Com informações do O Dia. Sem a pretensão de comentar os aspectos constitucionais, processuais e técnicos relacionados com a Ação Penal nº 2668 e com a conclusão do julgamento do ex-presidente Jair Bolsonaro, prevista para acontecer esta semana, a cada dia fica mais evidente que as instituições brasileiras terão que encontrar uma saída política para a armadilha que ameaça paralisar o país. Enquanto não for aberta uma válvula de escape capaz de aliviar a pressão da caldeira ideológica que vem operando a todo vapor em Brasília, o país não conseguirá se livrar dos problemas que estão se avolumando em seu caminho nem restaurar a normalidade institucional que o permitirá seguir em frente.
Bolsonaro será condenado. Isso é líquido e certo. A única dúvida possível a partir dessa certeza é a duração (ou, como se diz no jargão jurídico, a “dosimetria”) e as condições de cumprimento da pena. Pelo que vem sendo demonstrado até aqui, elas tendem a ser duríssimas. A considerar o peso das sentenças aplicadas aos condenados pelas manifestações do dia 8 de janeiro, qualquer pena que vier a ser imputada ao ex-presidente parecerá pequena diante dos crimes que o acusam de ter cometido.

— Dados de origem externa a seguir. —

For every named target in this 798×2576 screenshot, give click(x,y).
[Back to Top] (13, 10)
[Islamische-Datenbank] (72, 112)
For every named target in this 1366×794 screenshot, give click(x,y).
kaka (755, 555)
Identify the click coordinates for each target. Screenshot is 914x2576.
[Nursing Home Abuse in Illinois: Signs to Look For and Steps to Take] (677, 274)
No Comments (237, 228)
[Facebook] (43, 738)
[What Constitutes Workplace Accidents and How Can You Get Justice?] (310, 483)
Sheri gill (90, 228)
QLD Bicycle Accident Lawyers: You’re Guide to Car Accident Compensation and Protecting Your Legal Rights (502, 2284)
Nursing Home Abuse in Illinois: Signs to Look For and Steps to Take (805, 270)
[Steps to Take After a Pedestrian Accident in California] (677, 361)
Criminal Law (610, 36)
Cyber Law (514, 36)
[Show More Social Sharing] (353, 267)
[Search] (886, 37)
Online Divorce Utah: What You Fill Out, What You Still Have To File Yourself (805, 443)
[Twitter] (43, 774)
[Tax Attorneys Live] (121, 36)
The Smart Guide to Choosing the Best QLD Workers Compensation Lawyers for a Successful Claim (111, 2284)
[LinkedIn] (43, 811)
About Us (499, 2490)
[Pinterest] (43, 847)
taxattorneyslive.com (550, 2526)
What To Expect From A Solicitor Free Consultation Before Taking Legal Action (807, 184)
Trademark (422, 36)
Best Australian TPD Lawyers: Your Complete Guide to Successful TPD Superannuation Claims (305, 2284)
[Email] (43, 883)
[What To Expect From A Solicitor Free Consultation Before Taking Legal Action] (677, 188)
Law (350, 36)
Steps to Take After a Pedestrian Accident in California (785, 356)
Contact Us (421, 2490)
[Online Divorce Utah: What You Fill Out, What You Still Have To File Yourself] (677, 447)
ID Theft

Se uma coadjuvante como a cabeleireira Débora Rodrigues dos Santos, conhecida por escrever a frase “Perdeu, Mané”, com batom, na estátua Justiça, de Alfredo Ceschiatti, em frente ao prédio do Supremo Tribunal Federal (STF), em Brasília, foi sentenciada a 14 anos de prisão, qual seria a pena razoável para o homem acusado de ser o ator principal dessa ópera? De acordo com o libreto que orienta o espetáculo, tudo parece caminhar para uma pena exemplar. Algumas apostas cravam um castigo superior a 40 anos, em regime fechado, na Penitenciária da Papuda ou algo assim. Será?
É aí que surge uma ideia que, no Brasil, costuma entrar em cena em momentos de impasse político. Trata-se da anistia — como já aconteceu depois da Revolução Constitucionalista de 1932, no início do governo de Juscelino Kubitschek, em 1956, e no final do Regime Militar, em 1979. Em todos esses momentos, houve no início quem resistisse a essa possibilidade e visse nessa medida uma demonstração de fraqueza. Exatamente como está acontecendo agora.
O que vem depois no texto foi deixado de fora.